Companies have increasingly realized the importance of social media to their business strategies. Data from social networks is like any other data collected by your company. It is unorganized, and is usually obtained from multiple different channels. Nonetheless, companies should consider social networks as another vital source of data for their business intelligence.
By gathering data from social media and analyzing it with business intelligence, companies can get an understanding of consumers, such as whether or not they have bought their products and services. This provides deeper insights, such as volume of sales for a particular product in a key market.
Social data can explain why a product sells so well in a particular market, and can even help detect early trends that drive product development or the right messages to market them. Applying business intelligence to this data will help to present it in an easily digestible manner, to enable you to easily identify trends.
However a lack of connection between social data and other data sets can lead to:
- An inaccurate view of key factors affecting the business
- A silo-ed, manual search for data across different systems
- Duplication of data
Only by mapping consumer data from social media to your customer relationship management (CRM) records, can you put these insights in the context of existing relationships, and thus develop a better understanding of your customers and prospects.
1. What are the Advantages of Integrating Social Media and Business Intelligence?
There is a myriad of consumer insights available on social networks, which you can gain with help of the right social monitoring tool. For example, knowing what customers are saying about your product can give you immediate access to powerful, actionable ideas on consumer confidence. Overlooking such sources of business intelligence could lead to a loss of market share to competitors.
Here are more reasons why incorporating social media into business intelligence is important.
Conversations generated on social media are spontaneous and comments, virtually instantaneous. In contrast, many of the commonly used data sources, such as point of sale, transaction reports, and customer surveys, are time consuming to aggregate
Real-time comments on social media, make it easy for brands to measure the success of their campaigns, services, and product launches. This immediacy allows marketers to get feedback on campaigns that are currently running and optimize them, or improve planning for future campaigns.
Customer Satisfaction: Responsiveness and Personalization
Access to accurate, real-time data allows agile and personalized decisions and communications to be made. Companies who respond promptly to the needs and concerns of customers, undoubtedly leave them satisfied, which increases brand loyalty.
Highly Targeted Messages and Data Accuracy
High responsiveness to customers also results in high relevance and accuracy of data. This is because customers tend to go on social networks to express their honest opinions about a brand or its products, or their dissatisfaction, in case of incidents. Such insights may not be obtained as quickly from a formal structured survey as compared to social media.
Monitor the Competition and Develop New Strategies
Social media analysis allows ease of monitoring competitors, to present opportunities and threats in the market segment.
Following consumers’ patterns and behaviors on social networks through analytics helps you to monitor their behaviour in various online environments. This will determine which platforms are the most profitable and therefore, guide the development of a winning social media marketing strategy.
2. Social Media Data to be Taken Into Account and Those that Should be Ignored
While there is a tendency to try to measure everything, there is no need to obsess over every metric available. Observe only the metrics that matter. There will be some vanity metrics such as: likes, shares, followers, retweets, views, re-pins, etc. Other back-end insights include those on the company’s website: page visits, time spent on page, keyword searches, conversion rates, etc.
There are advanced monitoring measurements offered by listening tools, such as: volume of mentions, sentiment, top media channels, top influencers, most used words, etc.

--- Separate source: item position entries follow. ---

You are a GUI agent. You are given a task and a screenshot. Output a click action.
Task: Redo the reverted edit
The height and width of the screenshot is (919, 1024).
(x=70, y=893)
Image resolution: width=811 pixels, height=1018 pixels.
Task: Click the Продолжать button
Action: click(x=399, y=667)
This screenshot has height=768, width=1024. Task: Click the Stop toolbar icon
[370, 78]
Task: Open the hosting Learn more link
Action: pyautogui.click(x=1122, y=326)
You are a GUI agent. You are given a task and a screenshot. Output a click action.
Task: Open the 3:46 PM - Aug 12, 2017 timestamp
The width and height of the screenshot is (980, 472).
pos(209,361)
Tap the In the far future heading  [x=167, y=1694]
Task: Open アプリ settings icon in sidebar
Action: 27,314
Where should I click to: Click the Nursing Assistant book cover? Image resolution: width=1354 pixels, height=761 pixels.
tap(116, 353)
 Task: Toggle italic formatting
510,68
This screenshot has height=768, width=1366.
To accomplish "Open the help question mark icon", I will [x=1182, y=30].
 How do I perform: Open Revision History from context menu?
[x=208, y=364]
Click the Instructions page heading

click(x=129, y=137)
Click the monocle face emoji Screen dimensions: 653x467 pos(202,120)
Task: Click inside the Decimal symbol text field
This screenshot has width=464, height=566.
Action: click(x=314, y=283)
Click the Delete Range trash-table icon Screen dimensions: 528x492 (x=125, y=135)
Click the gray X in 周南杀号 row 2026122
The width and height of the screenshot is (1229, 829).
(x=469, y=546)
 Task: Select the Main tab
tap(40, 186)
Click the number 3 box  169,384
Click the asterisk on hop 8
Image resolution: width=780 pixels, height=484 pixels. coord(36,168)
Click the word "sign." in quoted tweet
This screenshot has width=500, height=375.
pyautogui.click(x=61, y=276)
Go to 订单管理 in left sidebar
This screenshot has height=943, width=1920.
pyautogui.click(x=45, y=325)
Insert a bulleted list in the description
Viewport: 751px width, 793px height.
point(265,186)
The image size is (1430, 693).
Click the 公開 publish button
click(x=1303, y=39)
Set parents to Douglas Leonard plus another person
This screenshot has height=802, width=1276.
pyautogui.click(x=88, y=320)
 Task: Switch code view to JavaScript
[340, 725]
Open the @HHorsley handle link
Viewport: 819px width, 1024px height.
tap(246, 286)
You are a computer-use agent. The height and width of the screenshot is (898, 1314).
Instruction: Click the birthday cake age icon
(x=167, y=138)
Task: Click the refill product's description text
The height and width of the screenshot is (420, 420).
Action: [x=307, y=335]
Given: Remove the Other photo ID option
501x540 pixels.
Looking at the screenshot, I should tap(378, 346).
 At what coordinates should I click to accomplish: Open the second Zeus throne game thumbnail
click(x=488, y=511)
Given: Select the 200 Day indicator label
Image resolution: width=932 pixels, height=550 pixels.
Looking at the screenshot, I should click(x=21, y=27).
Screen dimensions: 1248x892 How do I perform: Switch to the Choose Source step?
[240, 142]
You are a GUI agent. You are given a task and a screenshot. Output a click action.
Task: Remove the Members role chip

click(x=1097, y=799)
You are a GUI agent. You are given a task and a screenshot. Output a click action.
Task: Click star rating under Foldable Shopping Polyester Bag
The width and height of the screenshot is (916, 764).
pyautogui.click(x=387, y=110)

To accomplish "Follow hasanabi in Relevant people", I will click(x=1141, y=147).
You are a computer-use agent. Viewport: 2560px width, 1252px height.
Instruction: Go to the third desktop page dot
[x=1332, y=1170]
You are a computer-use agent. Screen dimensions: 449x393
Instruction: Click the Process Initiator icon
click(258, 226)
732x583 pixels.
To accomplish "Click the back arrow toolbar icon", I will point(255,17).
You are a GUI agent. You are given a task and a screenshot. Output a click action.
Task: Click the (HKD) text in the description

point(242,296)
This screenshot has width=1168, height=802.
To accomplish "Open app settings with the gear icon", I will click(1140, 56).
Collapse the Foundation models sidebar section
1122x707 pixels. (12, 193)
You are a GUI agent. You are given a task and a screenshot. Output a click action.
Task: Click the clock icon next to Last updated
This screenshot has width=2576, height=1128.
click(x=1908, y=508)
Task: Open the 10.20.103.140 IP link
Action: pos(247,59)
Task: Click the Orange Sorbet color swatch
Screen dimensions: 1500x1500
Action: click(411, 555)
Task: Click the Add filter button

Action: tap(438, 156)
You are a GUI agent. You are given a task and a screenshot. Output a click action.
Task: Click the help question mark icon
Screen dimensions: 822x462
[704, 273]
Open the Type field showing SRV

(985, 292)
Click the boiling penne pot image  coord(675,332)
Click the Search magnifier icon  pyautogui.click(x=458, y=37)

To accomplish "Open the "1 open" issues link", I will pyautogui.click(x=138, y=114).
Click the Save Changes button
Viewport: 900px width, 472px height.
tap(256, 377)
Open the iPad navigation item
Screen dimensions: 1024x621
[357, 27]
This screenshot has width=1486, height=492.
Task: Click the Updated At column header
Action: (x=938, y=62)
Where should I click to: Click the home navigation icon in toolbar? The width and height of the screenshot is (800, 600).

These should be looked at alongside business metrics such as: total sales, new customers acquired, cost per transaction, number of qualified potential customers, number of customer service problems solved, etc.
The relevant data to include will depend on your objectives. Here are some examples:
- If the objective is to create brand awareness, metrics such as share of voice, are an indicator of the visibility of your brand against competitors. This can be looked at with an analysis of owned media communities in the various social channels.
- If you want to build engagement with customers or prospects, the audience engagement metric (calculated by the sum of comments, shares, and re-tweets, divided by total views) is a good indicator. This can show the performance of a campaign or follow up on sensitive issues generated by the audience.
- If you want to improve customer service, monitoring negative sentiment comments can inform the right solution to solve the problem. The data can also be integrated with indicators such as resolution time and the post-support satisfaction scores.
3. Putting Everything Together: From Views and Clicks to Sales
Social media data must be standardized for a common structure. The terms and phrases should conform to a common glossary, which is when a monitoring tool becomes useful. Storing this information over time, allows different types of analyses, either in real time or over certain periods.
As mentioned earlier, marketers choose social media KPIs aligned with business objectives so they can be analyzed with business KPIs such as return on investment (ROI) and profit margins. This allows marketing teams to associate social media activity to sales volume, income increases or decreases, and other relevant metrics.
We know that it may appear difficult to combine the qualitative data of social networks with quantitative data hosted in business intelligence systems. However, as social data becomes increasingly important for many organizations, it is possible to sync them, especially with BI systems that manage structured and unstructured data.